At a club where the president cannot sit in the stands because the fans despise him so much, where the financial ruin is absolute and where, until recently, results on the field were atrocious, the sense of normality transmitted by Manolo Jiménez — who replaced Javier Aguirre last December — has gone down a treat, to the extent that Zaragoza's prospects of doing just that have been transformed from certainty to mere possibility. The Aragonese side has taken 13 of the last 18 points possible and is now four points shy of Villarreal in 17th.
Question. What have you given Zaragoza that it did not have?
Answer. I suppose psychology. I have allowed them to see what they couldn't see before. They thought that however much they gave on the field, the result wouldn't change. It wasn't that they weren't putting in the effort, but that they were doing so without self-belief. When the pressure is on to get a result, everybody loses their cool. I have tried to convince them with dialogue and practical examples. Not everything is achieved by drumming things in during training.
Q. Do you apply a psychological stick and carrot?
A. Yes.

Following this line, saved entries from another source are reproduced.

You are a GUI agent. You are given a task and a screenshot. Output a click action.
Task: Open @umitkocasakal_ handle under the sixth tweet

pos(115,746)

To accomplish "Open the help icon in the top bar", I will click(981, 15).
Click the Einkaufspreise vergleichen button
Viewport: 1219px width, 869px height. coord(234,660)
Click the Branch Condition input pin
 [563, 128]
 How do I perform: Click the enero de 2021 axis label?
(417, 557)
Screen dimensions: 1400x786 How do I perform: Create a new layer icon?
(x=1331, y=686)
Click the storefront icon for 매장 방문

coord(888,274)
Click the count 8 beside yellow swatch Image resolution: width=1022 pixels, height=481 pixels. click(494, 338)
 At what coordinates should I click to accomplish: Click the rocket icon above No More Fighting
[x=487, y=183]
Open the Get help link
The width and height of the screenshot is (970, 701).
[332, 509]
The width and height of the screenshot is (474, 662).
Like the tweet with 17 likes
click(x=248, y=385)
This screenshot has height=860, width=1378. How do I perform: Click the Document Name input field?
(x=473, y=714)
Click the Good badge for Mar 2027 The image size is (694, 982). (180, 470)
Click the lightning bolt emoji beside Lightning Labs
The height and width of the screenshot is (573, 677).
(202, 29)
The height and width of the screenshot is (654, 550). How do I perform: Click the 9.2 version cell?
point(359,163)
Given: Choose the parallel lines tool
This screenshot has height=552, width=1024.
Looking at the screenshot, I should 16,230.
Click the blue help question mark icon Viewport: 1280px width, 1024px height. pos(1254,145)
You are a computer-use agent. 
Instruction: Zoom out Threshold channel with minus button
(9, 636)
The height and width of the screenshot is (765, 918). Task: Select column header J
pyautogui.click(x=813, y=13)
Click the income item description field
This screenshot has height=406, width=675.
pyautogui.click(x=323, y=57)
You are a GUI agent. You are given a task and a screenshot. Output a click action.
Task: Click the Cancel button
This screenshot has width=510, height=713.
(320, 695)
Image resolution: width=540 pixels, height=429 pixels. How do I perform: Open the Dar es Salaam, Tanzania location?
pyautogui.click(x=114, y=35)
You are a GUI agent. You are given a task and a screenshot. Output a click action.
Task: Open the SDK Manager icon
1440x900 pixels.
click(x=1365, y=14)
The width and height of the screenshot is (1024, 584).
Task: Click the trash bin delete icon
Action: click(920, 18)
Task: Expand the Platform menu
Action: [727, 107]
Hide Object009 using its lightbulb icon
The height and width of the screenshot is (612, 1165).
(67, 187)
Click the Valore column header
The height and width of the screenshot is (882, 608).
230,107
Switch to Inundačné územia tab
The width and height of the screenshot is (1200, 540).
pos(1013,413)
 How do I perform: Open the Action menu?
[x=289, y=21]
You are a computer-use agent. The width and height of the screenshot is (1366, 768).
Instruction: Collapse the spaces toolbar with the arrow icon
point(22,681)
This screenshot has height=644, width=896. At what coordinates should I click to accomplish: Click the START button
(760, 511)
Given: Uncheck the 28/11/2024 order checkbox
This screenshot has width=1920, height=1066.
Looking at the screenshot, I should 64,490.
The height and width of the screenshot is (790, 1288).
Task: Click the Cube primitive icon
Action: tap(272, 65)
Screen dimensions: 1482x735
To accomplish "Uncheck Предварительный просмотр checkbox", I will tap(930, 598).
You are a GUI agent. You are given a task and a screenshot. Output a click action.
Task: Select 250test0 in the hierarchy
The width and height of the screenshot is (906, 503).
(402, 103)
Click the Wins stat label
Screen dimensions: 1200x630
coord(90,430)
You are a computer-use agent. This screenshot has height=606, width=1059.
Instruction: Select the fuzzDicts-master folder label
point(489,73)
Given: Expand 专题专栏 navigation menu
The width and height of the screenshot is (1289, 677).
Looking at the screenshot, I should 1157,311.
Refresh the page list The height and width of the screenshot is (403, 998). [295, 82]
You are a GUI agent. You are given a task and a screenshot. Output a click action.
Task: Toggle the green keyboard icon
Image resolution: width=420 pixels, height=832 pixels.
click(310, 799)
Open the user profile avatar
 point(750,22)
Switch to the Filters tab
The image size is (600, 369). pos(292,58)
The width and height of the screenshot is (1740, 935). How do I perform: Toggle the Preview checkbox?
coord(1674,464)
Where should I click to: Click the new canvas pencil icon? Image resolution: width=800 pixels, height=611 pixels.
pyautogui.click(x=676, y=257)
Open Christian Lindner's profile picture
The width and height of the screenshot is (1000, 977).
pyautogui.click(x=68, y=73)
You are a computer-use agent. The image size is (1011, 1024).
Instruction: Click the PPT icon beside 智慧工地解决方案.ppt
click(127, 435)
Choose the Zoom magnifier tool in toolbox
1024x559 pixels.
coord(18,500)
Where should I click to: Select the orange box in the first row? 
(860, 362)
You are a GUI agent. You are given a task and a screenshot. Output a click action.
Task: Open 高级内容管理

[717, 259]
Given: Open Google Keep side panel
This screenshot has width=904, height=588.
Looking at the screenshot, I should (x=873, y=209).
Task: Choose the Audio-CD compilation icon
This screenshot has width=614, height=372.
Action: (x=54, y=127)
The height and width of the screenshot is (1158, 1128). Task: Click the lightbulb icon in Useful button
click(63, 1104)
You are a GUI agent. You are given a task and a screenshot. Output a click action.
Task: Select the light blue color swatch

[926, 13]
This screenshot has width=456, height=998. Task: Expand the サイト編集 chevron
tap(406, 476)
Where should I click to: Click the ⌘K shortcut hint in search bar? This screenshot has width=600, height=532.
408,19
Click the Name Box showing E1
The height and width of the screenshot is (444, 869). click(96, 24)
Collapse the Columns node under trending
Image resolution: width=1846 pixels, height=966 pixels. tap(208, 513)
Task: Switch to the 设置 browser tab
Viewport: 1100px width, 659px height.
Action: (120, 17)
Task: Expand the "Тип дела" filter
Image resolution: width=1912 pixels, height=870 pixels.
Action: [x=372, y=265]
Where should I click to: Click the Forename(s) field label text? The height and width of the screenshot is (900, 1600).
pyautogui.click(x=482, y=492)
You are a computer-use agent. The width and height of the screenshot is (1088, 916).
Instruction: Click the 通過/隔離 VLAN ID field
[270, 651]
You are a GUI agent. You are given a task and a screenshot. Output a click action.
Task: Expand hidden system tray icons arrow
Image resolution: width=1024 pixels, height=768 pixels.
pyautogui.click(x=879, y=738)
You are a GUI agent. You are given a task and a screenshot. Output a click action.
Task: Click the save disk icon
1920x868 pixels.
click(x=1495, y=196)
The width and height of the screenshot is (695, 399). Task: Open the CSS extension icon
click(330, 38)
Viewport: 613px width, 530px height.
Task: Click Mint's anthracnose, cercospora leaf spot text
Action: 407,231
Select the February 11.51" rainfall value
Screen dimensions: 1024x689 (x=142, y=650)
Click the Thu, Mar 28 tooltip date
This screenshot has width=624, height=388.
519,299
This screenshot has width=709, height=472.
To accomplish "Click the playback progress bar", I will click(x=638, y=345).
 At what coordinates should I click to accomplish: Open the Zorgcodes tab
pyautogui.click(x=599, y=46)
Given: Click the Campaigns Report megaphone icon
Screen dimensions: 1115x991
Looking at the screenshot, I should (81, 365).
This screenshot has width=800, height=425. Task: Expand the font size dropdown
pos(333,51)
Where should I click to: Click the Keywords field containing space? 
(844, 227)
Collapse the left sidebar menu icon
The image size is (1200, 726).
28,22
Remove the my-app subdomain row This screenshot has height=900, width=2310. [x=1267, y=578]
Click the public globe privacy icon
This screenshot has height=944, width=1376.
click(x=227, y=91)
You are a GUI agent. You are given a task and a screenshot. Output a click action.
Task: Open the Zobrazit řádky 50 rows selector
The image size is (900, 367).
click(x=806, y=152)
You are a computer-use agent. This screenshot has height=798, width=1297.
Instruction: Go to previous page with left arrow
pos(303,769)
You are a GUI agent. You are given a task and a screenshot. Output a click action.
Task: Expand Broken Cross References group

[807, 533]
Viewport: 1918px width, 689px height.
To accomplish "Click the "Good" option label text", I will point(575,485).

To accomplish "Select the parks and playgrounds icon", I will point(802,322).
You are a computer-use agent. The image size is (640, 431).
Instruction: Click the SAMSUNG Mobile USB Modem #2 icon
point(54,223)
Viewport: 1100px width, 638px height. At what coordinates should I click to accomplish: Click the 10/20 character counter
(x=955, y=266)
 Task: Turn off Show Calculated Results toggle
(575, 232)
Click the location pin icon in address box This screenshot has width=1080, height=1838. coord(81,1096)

I make the training sessions entertaining to take the players' minds off things, so they enjoy the work, something that wasn't done before. Everything is a competition and every exercise has a reward, like getting out of packing up the material or having to pay for lunch for everyone. This also serves to increase competitiveness and take away the fear of winning and losing, two urgent necessities when I arrived.
Q. Have they taken the message on board?
A. Yes. Before, each individual sought his own solutions. Now they ask what they can do for their teammate.
Q. But you have also implanted footballing concepts?
A. Of course. But I didn't have to invent them, just work on the basic things. To value the ball, keep possession, be strong in the area, concentrate on every play, don't wait for someone else to sort things out... but I still haven't really had enough time.
Q. What attracted you to Zaragoza, a club with no money, few points, little soccer and an endless dispute between fans and president?
A. The idea that an historic team was asking me for my help. They told me either I came or they were doomed to relegation. And I don't care what other people think. Some have branded me a madman, but I'm just brave. I believe in what I do.
Q. Do you think now safety can be achieved?
A. Yes. After the loss to Málaga I saw my team had lost faith. But they have improved. We don't know if it will be enough because we are a way off, but we're close enough to have a chance.
Q. Can the team do it with the soccer it is playing at the moment?
A. We're giving it everything we've got, and that's all you can ask. Essentially, we have to compete. And that is our virtue — that we are competitive. In terms of quality we've got what we've got. Many teams are technically superior, but they don't have more faith. There are many imitators of Barcelona and of Real Madrid, but there is only one Barça and one Real. The rest is plagiarism, and bad copies at that. You have to have an identity. My team has players with talent and a lot of heart. We play well within the options we have. We have improved our strategy, in runs from midfield and in stopping the flood of goals at the back. When you are not Barça or Real you have to be strong in this other form of soccer.
Q. Barcelona is your next opponent...
A. The best approach is to keep them off the ball so that they can't get into their rhythm because otherwise they are lethal. To them the opponent doesn't matter, just their style. And that has been working out pretty well for them.
Q. Do you want to stay at Zaragoza next season?
A. I haven't brought it up. I think doing anything other than concentrating on the task in hand is a lack of respect.